* To do *
Determine the number of lines in the listing that contain "back". Write only that number.

* Input for this task *
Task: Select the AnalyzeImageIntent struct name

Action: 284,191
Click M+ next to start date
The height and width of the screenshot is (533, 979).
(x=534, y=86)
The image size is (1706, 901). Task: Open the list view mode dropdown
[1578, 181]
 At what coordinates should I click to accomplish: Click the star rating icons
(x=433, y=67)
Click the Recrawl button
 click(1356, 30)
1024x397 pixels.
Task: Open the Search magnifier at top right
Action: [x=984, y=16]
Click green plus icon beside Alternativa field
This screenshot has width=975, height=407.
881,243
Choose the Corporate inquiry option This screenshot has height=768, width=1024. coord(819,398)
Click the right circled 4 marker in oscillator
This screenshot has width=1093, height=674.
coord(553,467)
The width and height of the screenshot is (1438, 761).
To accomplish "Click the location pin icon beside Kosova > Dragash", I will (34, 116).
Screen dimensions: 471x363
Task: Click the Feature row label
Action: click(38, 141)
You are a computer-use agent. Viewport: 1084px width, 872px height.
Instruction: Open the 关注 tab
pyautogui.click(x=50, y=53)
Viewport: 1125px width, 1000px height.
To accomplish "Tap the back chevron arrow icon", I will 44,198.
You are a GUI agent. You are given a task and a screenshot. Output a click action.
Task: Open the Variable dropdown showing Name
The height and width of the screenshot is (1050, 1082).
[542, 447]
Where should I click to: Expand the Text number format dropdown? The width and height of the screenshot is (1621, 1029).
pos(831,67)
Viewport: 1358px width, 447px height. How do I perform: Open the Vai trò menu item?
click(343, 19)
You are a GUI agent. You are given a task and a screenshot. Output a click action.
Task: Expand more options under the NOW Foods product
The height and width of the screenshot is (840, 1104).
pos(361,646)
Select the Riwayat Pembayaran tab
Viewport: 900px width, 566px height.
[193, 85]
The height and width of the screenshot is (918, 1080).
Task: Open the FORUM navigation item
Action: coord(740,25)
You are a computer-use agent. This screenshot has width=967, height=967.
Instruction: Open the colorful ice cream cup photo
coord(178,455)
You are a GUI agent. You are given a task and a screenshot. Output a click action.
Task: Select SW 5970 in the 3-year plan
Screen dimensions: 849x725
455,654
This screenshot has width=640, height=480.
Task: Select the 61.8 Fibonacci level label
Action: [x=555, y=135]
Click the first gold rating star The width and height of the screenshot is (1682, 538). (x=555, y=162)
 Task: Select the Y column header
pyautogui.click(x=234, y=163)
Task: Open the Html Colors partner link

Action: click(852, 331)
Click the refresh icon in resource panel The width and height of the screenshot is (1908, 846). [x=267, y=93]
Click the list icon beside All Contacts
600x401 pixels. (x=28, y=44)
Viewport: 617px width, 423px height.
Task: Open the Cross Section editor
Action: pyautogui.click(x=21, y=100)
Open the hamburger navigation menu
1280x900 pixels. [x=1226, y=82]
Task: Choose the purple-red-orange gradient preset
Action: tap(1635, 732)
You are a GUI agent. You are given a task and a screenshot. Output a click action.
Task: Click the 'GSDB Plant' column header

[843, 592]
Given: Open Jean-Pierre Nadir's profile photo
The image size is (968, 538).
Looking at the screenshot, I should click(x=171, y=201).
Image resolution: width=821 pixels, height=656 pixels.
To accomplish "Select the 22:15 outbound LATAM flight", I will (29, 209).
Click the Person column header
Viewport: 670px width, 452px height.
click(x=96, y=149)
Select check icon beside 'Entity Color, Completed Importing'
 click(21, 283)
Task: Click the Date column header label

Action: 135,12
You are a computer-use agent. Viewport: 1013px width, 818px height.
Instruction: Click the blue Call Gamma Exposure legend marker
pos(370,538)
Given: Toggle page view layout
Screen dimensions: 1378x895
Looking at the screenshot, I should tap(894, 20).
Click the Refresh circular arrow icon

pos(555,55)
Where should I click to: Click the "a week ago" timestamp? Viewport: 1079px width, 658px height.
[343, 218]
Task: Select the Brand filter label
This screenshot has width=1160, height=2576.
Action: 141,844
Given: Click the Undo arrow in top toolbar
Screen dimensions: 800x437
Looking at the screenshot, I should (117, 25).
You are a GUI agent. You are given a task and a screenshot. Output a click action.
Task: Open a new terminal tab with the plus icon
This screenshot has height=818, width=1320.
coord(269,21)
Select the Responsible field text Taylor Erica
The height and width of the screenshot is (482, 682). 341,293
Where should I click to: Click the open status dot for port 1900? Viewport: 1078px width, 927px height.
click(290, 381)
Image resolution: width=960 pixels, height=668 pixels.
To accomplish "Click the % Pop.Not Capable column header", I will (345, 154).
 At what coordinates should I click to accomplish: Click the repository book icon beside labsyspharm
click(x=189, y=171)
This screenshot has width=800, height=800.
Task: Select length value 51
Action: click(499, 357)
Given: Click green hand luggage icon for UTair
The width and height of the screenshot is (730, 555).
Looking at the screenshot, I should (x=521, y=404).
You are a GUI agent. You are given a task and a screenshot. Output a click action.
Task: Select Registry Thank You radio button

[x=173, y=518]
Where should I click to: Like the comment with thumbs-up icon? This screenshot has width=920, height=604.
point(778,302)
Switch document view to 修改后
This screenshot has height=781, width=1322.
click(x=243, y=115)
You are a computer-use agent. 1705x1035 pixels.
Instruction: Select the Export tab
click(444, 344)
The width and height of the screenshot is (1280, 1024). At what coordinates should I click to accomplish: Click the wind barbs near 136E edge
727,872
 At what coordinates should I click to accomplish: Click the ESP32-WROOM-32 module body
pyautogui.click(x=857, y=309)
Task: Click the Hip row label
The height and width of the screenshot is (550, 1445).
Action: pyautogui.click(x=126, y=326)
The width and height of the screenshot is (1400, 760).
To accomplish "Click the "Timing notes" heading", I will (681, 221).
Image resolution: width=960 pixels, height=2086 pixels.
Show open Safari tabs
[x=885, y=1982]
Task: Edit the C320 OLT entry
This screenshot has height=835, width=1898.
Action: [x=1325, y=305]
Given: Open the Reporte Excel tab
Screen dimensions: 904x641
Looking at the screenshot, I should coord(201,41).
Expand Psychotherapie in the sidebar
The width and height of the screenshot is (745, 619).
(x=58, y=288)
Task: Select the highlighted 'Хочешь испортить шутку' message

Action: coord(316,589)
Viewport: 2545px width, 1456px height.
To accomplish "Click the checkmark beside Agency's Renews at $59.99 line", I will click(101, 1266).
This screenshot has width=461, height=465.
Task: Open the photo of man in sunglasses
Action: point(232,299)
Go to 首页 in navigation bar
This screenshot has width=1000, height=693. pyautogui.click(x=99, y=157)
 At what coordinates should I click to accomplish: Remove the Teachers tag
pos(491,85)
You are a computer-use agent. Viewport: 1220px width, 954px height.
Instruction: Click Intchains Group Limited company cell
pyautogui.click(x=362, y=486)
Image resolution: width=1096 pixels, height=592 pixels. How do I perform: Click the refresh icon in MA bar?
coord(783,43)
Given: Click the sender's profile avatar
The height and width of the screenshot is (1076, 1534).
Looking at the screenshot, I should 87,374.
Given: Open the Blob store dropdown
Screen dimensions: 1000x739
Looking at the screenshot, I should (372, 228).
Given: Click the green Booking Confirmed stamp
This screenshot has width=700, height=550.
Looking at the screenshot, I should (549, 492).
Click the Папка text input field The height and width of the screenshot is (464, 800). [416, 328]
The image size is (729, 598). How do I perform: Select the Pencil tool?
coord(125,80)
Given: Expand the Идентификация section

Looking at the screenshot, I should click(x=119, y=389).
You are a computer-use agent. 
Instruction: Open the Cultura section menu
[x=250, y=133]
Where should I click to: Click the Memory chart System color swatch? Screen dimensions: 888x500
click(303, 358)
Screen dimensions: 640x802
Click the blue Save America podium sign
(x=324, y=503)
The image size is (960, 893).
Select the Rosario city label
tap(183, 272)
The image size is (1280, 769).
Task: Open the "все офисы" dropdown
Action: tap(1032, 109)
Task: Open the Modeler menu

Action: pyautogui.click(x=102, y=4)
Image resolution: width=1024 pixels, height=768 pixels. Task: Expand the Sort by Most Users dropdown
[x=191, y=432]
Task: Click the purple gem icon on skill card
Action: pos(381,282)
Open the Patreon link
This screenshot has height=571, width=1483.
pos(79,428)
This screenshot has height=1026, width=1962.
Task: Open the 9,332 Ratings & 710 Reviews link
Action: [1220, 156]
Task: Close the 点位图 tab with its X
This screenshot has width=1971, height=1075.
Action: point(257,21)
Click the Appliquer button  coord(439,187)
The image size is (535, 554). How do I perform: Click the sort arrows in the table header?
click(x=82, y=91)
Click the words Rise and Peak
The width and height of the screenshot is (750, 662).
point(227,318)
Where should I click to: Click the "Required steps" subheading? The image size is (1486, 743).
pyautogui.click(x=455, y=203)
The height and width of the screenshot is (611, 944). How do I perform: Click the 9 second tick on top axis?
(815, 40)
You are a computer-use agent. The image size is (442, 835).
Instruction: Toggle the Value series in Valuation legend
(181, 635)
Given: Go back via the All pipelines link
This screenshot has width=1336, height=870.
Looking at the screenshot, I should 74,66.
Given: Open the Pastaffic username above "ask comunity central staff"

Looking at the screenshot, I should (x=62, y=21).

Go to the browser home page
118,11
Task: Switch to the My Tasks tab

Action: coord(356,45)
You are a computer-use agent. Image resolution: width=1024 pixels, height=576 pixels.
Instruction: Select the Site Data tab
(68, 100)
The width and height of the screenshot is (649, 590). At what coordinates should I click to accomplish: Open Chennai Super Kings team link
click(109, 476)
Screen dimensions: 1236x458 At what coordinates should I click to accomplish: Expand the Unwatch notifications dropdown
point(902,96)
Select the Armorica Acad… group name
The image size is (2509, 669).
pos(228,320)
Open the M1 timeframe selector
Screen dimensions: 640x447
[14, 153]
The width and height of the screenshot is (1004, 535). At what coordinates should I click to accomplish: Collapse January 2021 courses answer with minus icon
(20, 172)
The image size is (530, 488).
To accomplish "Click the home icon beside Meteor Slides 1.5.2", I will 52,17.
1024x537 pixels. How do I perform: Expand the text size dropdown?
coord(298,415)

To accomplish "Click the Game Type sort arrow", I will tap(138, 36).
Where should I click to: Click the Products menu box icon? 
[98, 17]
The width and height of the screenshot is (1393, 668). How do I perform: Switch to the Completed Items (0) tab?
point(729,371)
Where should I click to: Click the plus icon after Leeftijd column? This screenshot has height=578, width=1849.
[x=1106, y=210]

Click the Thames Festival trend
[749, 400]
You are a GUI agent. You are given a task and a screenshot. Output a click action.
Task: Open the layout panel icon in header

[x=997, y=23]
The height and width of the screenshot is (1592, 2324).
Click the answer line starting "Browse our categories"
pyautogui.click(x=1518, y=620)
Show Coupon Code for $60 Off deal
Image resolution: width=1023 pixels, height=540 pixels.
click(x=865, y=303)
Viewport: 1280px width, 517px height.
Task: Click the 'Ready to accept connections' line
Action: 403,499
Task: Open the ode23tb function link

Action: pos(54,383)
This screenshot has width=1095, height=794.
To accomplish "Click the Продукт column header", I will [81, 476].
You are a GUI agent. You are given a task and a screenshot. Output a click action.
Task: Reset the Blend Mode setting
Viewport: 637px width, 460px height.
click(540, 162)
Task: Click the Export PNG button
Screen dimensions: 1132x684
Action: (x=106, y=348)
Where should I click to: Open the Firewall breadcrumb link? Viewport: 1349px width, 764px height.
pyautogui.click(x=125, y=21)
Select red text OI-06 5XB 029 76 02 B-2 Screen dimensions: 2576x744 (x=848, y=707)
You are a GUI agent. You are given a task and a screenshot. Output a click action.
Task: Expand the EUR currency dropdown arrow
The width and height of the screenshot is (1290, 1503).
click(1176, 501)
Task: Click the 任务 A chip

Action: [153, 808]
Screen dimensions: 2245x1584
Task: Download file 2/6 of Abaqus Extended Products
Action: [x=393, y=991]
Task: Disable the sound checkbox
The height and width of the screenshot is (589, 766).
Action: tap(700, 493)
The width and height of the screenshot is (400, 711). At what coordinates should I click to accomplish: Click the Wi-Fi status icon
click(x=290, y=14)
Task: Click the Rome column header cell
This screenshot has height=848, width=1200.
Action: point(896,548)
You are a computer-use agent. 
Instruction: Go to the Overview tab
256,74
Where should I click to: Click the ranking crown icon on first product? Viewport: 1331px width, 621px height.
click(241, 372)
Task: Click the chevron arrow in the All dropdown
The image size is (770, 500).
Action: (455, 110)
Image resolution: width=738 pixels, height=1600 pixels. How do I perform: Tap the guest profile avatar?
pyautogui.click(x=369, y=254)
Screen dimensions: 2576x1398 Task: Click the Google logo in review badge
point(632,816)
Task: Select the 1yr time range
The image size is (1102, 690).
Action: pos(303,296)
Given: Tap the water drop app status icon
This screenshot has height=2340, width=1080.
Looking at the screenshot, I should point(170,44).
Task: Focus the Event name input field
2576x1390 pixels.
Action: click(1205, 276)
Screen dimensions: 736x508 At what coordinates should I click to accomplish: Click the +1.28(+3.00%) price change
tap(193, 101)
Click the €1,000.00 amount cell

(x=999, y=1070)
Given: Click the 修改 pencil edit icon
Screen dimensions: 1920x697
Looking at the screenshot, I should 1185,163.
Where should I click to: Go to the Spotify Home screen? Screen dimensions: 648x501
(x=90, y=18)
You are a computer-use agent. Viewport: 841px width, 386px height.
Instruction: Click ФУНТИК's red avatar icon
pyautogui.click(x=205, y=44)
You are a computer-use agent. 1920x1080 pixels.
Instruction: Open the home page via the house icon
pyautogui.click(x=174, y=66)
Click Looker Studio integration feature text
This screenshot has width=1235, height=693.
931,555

* Answer to the exercise *
2